明治17年(1884年)に華族が五爵制になった際に定められた『叙爵内規』の前の案である『爵位発行順序』所収の『華族令』案の内規(明治11年・12年ごろ作成)や『授爵規則』(明治12年以降16年ごろ作成)では旧万石以上陪臣家が男爵に含まれており、登米伊達家も男爵候補に挙げられているが、最終的な『叙爵内規』では旧万石以上陪臣は授爵対象外となったため登米伊達家は士族のままだった[3]

明治15年・16年ごろ作成と思われる『三条家文書』所収『旧藩壱万石以上家臣家産・職業・貧富取調書』は、基寧について、旧禄高2万1000石、所有財産は空欄、職業は東京留学、貧富景況は可と記している[2]

『授爵録』(明治三十一年)によれば、明治26年5月19日付けで宮城県知事船越衛より内閣総理大臣伊藤博文宛てに登米伊達家の授爵が請願されている。登米伊達家の前当主邦教は、本来会津征討の勅命を奉じて先鋒として出陣したが、惜しくも藩論の転向で果たせずに仙台に帰る羽目になり、その後幾ばくもなく病に倒れたので、一時仙台藩が道を誤るのを止められなかったが、恭順後には藩の混乱の中で辛酸を嘗めながらも家臣たちに対して朝旨に恭順せよと鎮撫した功績があることなどを挙げ、登米伊達家に華族への授爵があるよう請願。その請願書一式は同月22日に内閣より宮内省に回付されているが、そもそも詮議に付されなかったのか、あるいは詮議されたが不許可になったのかは不明だが、授爵はなかった[2]

ついで明治27年3月1日付けで船越の後任の宮城県知事勝間田稔が伊藤総理に登米伊達家の授爵を再度請願。内容は前回とほぼ同趣旨で明治天皇の銀婚式に合わせたものだったが、この時も実現しなかった[4]

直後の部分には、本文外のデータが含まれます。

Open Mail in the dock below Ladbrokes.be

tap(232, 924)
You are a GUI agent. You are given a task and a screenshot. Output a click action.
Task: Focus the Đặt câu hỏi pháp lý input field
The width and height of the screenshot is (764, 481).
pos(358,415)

基寧は明治29年5月に死去。息子の宗充が相続し、彼も華族授爵運動を継続した[4]

『授爵録』(明治三十一年)所収の明治31年2月10日付け宮内省当局側審査書類「華族班列ノ請願及詮議件伺」によれば、正六位の細川忠穀細川内膳家)、伊達基寧(この2年前に死去しているので宗充の誤りと思われる)、従七位の浅野忠三原浅野家)、種子島守時種子島家)、渡辺半蔵尾張渡辺家)の計5名について、華族に列するかの詮議が行われているが、登米伊達家の維新以来の勲功は録に値するものがないとして選に漏れた[5]

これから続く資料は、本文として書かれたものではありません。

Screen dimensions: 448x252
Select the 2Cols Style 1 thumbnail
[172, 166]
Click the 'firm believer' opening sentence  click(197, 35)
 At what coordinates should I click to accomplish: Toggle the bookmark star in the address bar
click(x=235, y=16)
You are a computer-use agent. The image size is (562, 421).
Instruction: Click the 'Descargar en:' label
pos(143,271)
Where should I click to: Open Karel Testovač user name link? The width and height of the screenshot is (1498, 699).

ただ旧万石以上陪臣家として継続審査されていたらしく、『授爵録』(明治三十三ノ一年)所収の明治33年5月5日付け宮内省当局側審査書類のなかでも登米伊達家は、他の旧万石以上陪臣家とともに男爵位の授爵を検討されている。しかし同家は「旧禄高壱万石以上と唱うるも大蔵省明治四年辛未禄高帳記載の高と符合せざるもの又は禄高帳に現米を記載し旧禄高の記載なきに因り調査中のもの」12家の中に分類されたためにこの時も選に漏れた。また石川小膳留守景福茂庭敬元亘理胤正と同様に表高は2万2000石ながら「現石五十八石五斗」と書かれている[6]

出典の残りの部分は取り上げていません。